Marseille : l’auteur des tags «juif» considérés «antisémites» est un membre de la communauté juive

Le Crif s’était indigné d’une série de tags qui ne comportait que le mot «juif» à Marseille, dénonçant des inscriptions «antisémites» qui rappelaient Berlin dans les années 1930. Il s’agissait en fait de la signature de leur auteur, lui-même juif.

La ville de Marseille, plongée dans un profond émoi depuis plusieurs jours suite à la découverte de tags portant l’unique inscription «juif» sur la devanture de plusieurs magasins, est soulagée. Non, elle n’est pas en train de revivre «les heures les plus sombres de l’Histoire», comme le craignait le Crif dans un communiqué daté du 22 novembre.
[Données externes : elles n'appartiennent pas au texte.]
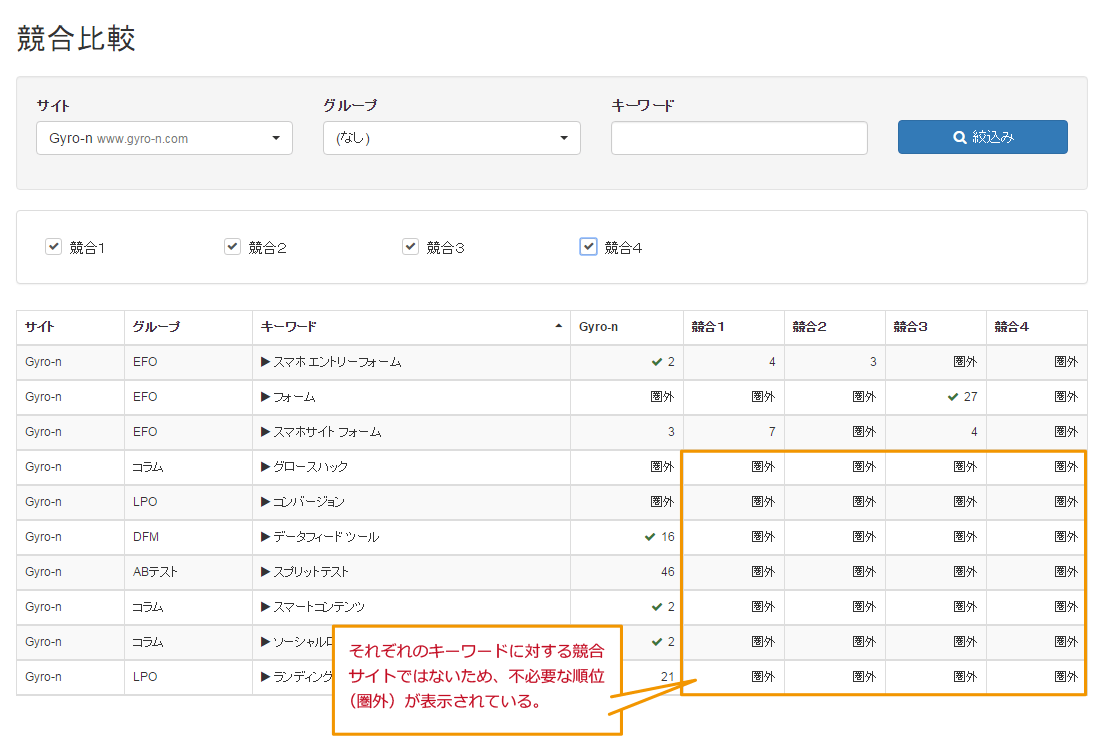Toggle the 競合4 checkbox
Image resolution: width=1101 pixels, height=746 pixels.
589,247
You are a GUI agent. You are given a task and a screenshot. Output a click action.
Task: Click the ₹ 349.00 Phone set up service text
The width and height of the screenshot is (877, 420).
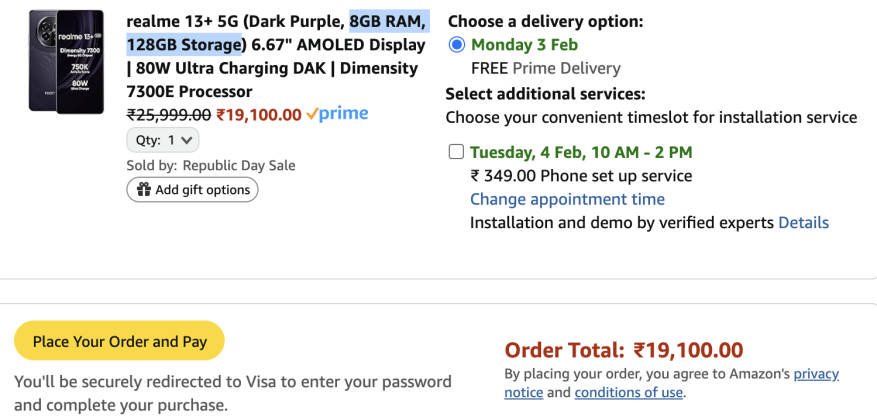[x=581, y=176]
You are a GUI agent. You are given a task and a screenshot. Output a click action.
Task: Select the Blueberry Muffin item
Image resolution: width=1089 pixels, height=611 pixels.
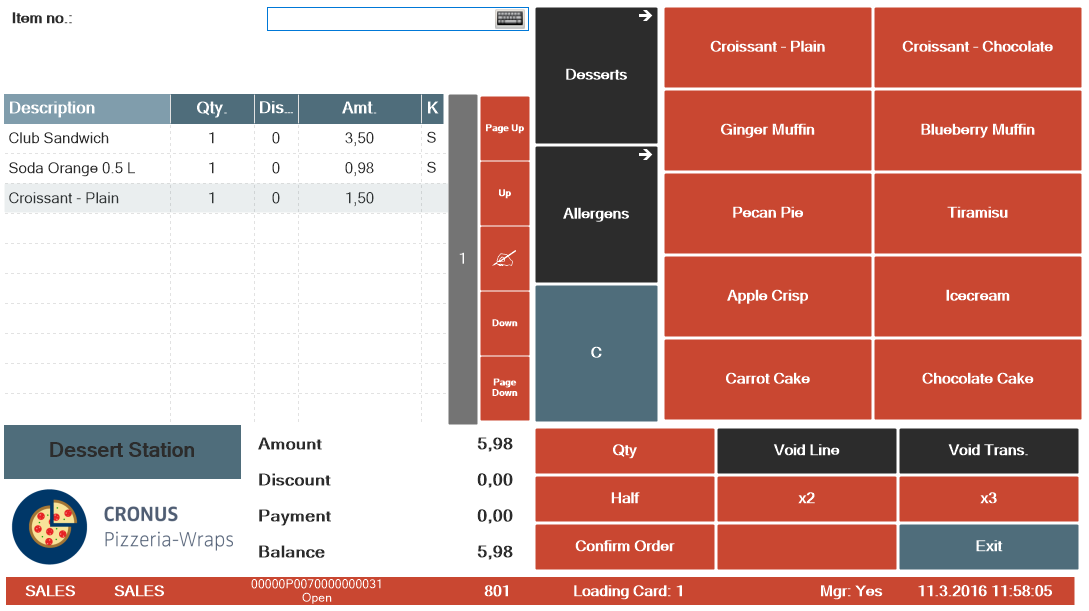click(x=977, y=130)
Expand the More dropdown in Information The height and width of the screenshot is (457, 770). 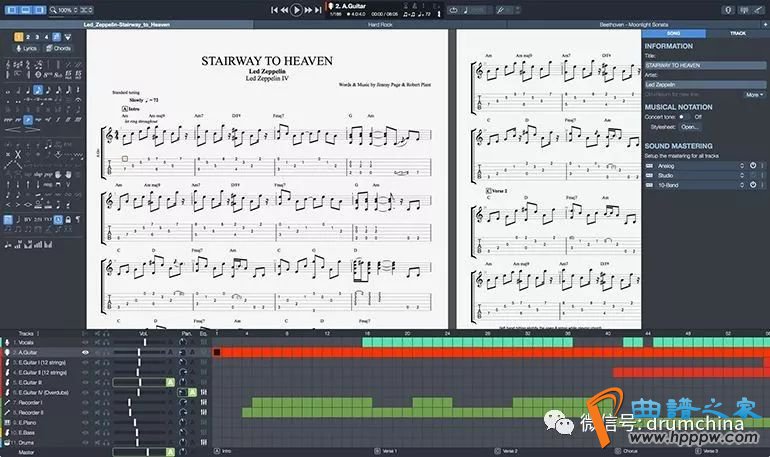click(755, 95)
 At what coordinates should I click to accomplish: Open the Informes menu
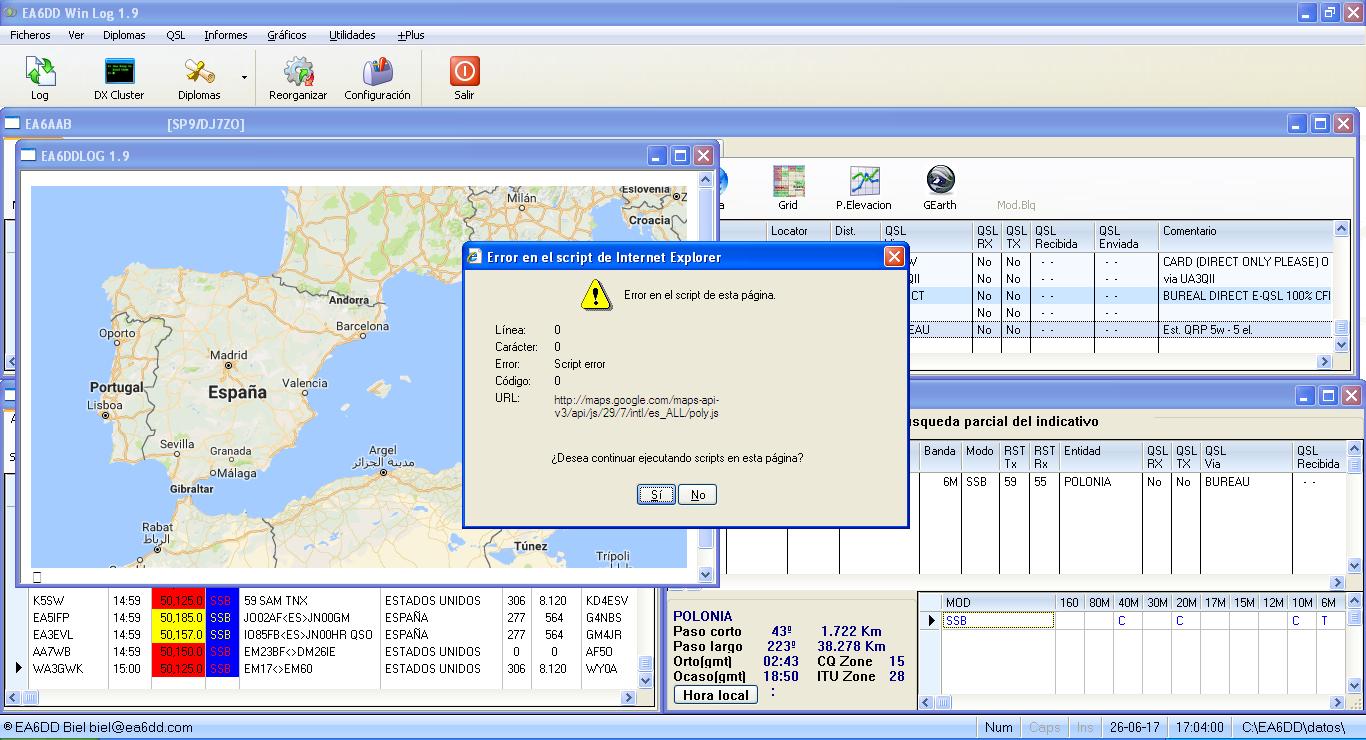coord(226,35)
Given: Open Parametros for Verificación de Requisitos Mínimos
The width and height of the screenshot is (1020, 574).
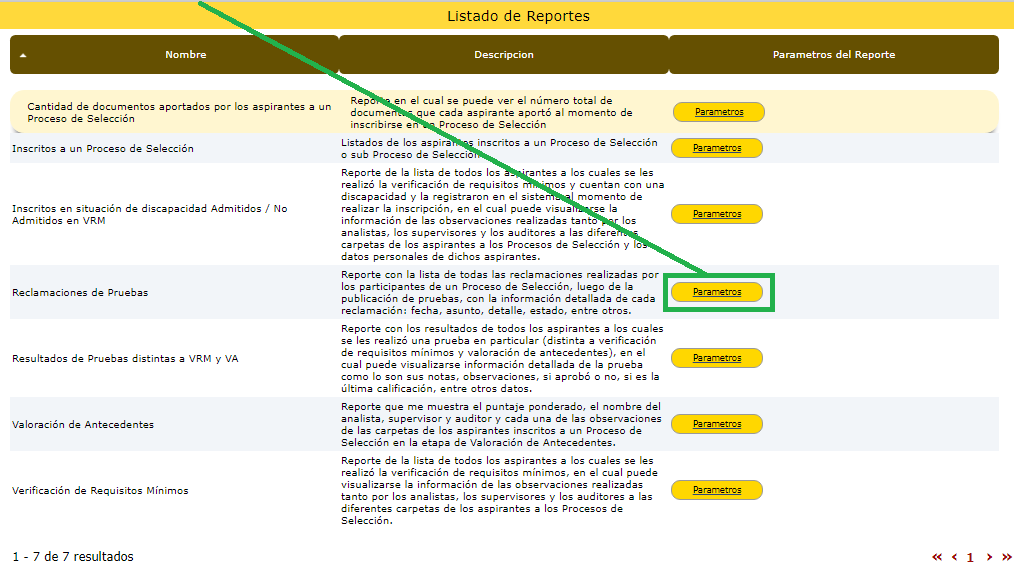Looking at the screenshot, I should (x=717, y=490).
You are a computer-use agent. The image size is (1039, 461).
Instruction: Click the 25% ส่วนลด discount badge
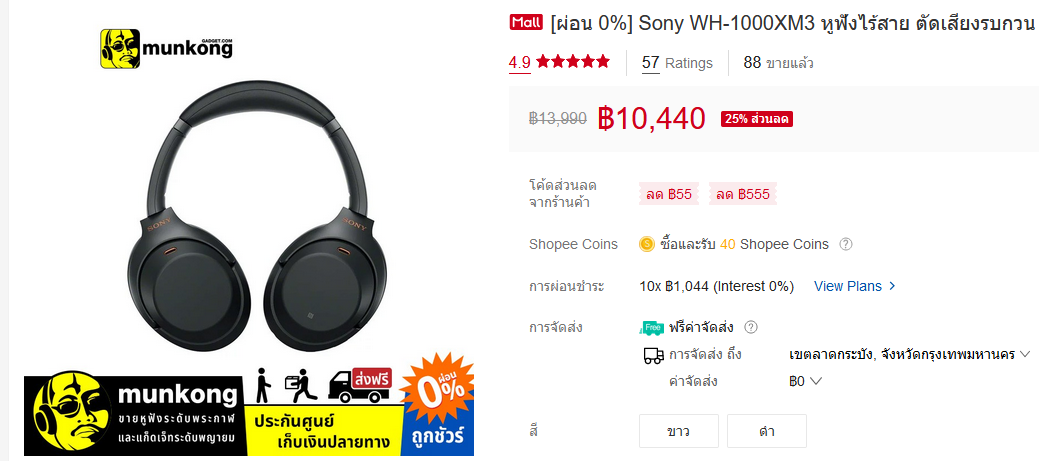pos(757,119)
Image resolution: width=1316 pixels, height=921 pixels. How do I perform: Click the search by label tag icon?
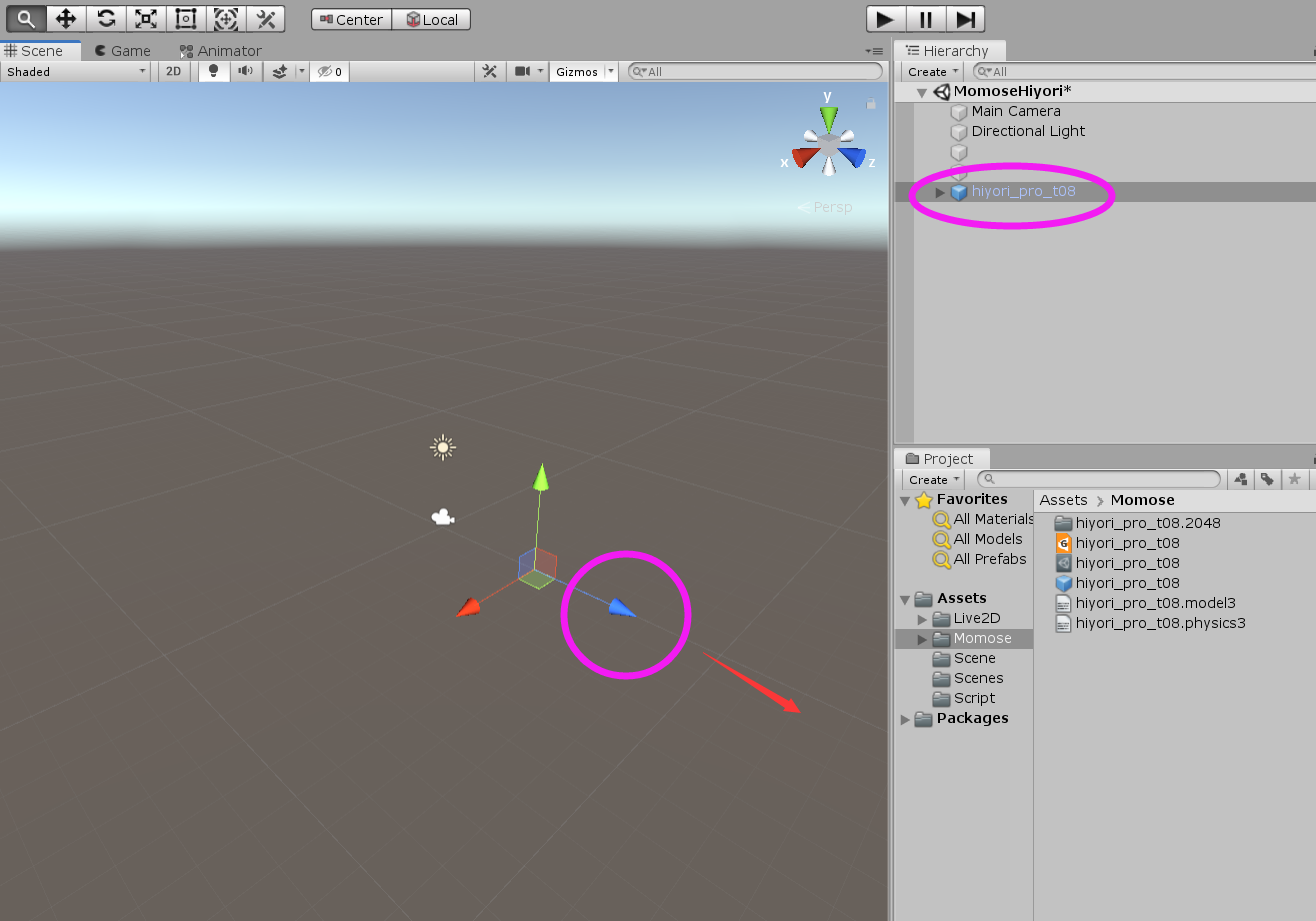click(1267, 480)
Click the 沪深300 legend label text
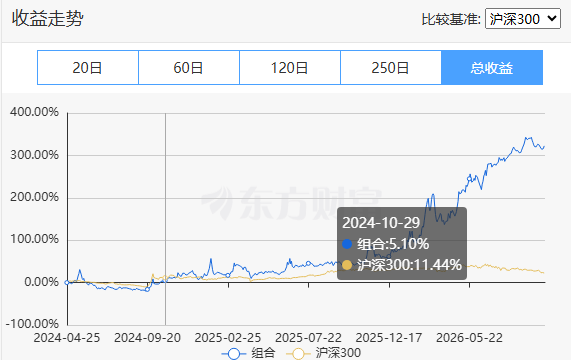Image resolution: width=571 pixels, height=360 pixels. point(338,353)
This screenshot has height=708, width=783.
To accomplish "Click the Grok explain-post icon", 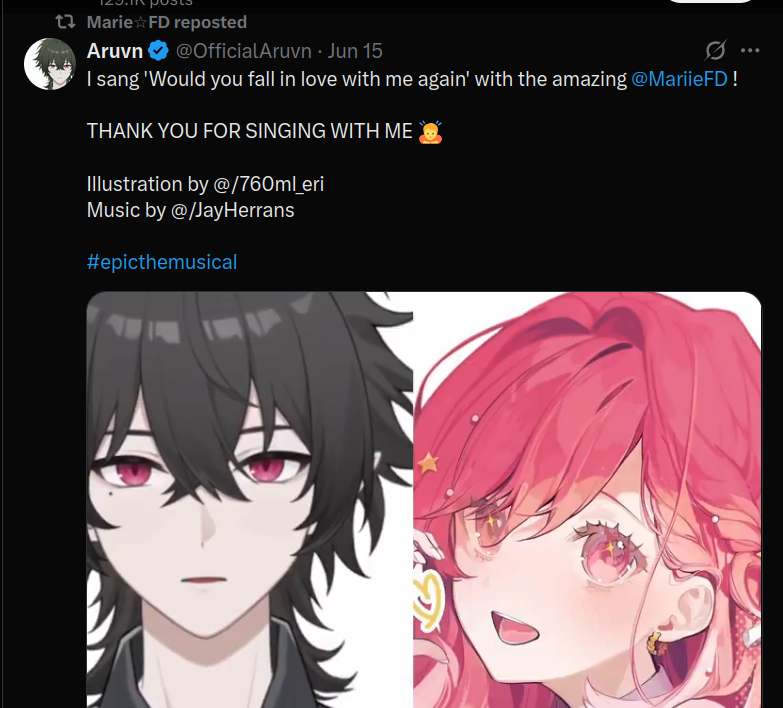I will [716, 50].
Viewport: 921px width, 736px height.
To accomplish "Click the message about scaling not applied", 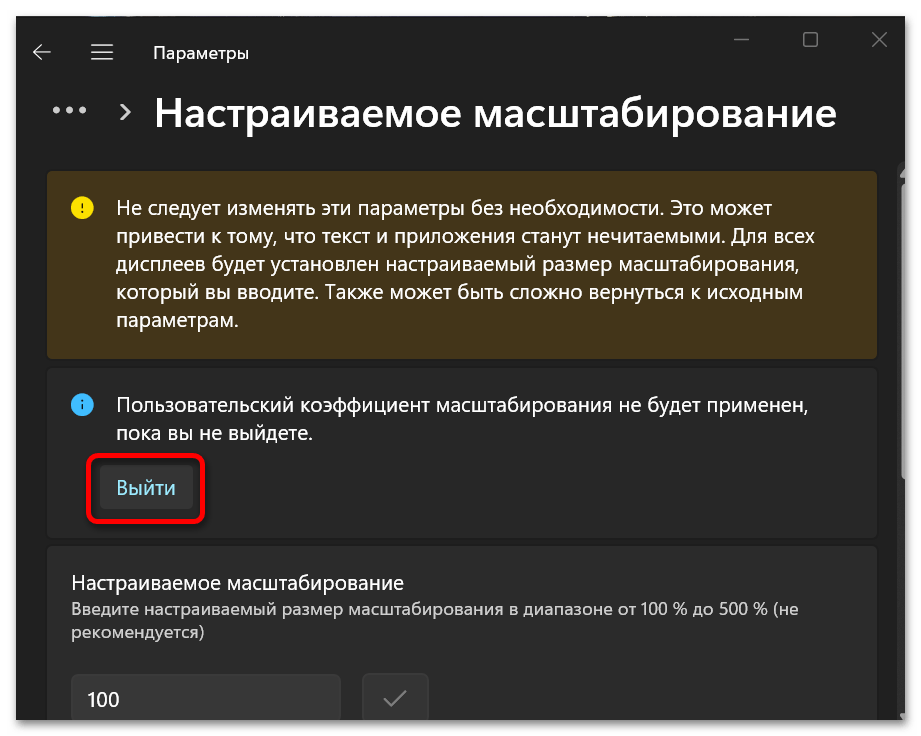I will [x=460, y=420].
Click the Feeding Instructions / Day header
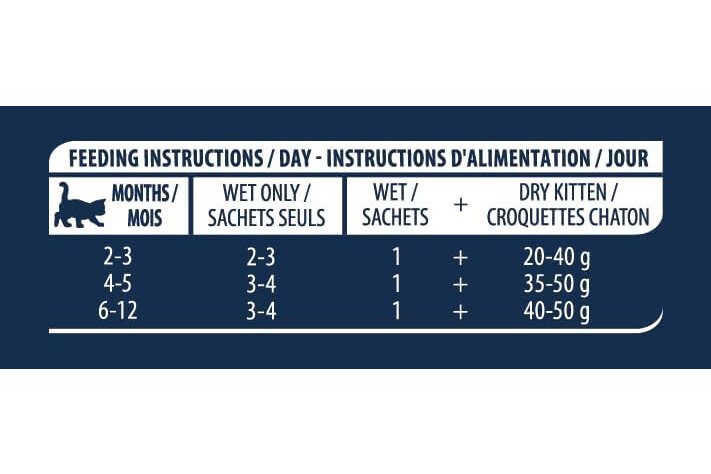Screen dimensions: 711x474 click(358, 158)
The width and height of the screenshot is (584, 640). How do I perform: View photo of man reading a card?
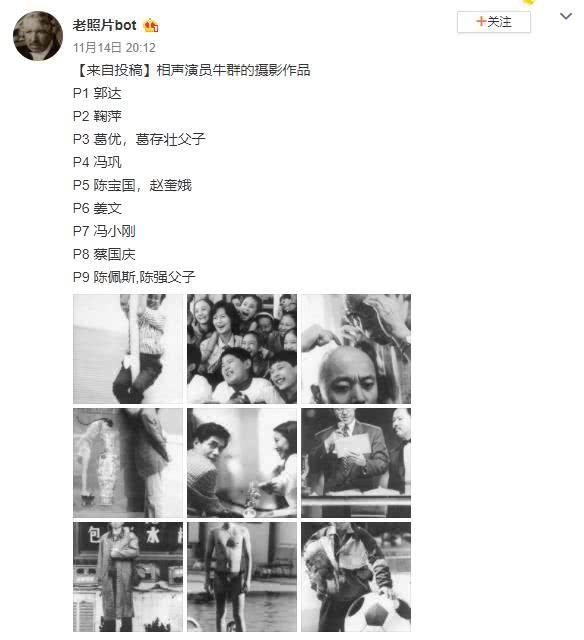pos(356,463)
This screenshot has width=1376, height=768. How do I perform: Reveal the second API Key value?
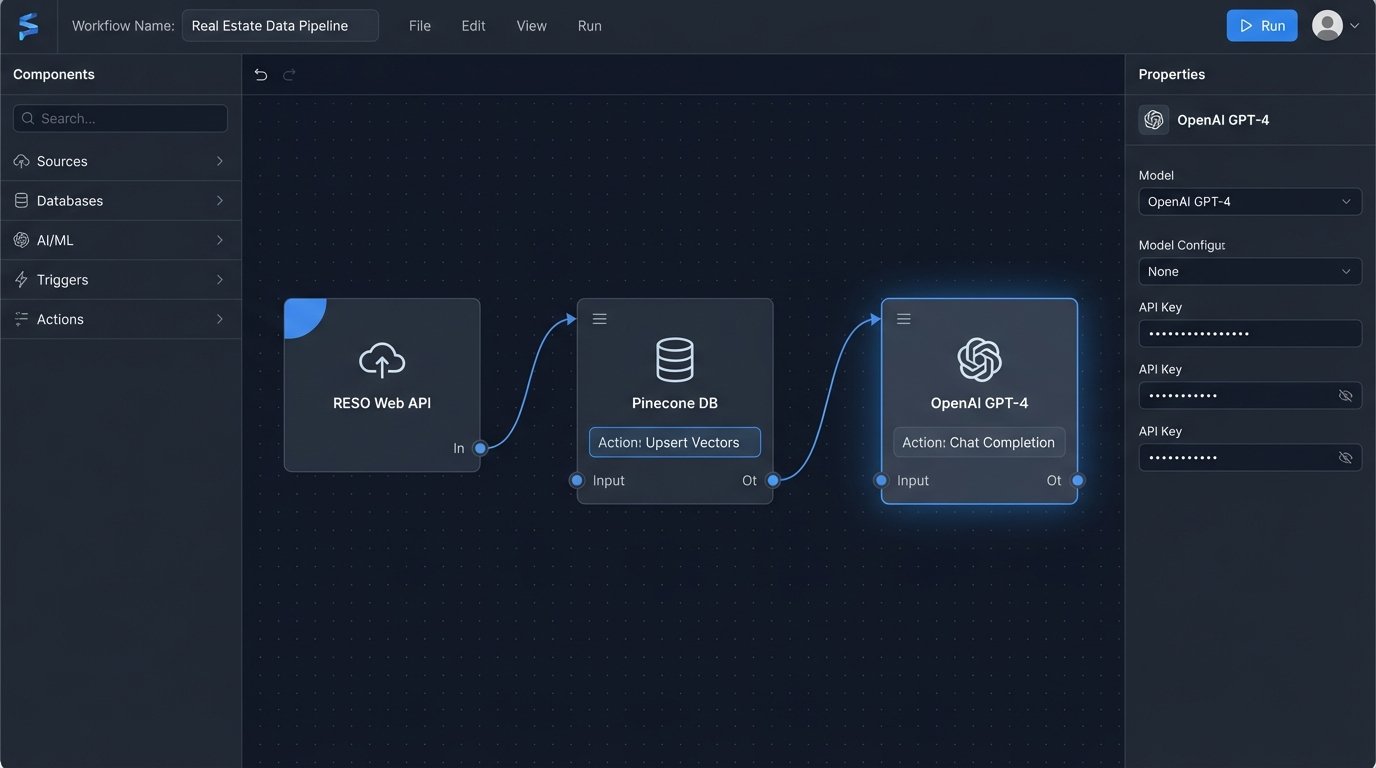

L’enquête sur cette série de tags, en grand format et de couleurs différentes, qui avait débuté mi-novembre, a finalement connu un épilogue heureux. Face à l’ampleur et à la médiatisation que connaissait son œuvre, l’auteur des graffitis – réalisés à des dates variées et de façon aléatoire, l’un d’eux ayant par exemple été dessiné sur la devanture d’un restaurant chinois – s’est lui même dénoncé à la police.

Selon une source proche du dossier cité par l’AFP, il n’y a «a priori» aucun motif politique derrière son action. Et pour cause, le taggeur est lui-même juif, et l’inscription controversée ne serait que sa signature. «Il voulait rendre une sorte d’hommage en taguant ainsi et il n’avait pas mesuré l’émotion que ça allait susciter. Devant l’ampleur prise par l’affaire, il est allé voir les membres de la communauté pour s’expliquer et a décidé ensuite de se rendre»rapporte ainsi La Provence le 24 novembre.

Le Crif, qui avait dressé un parallèle avec le Berlin des années 1930, qualifiant ces graffitis d’«antisémite» et qui avait annoncé avoir porté plainte, a malgré tout jugé bon de rappeler que «minimiser la gravité de ces agissements reviendrait à cautionner», dans un communiqué le 24 novembre.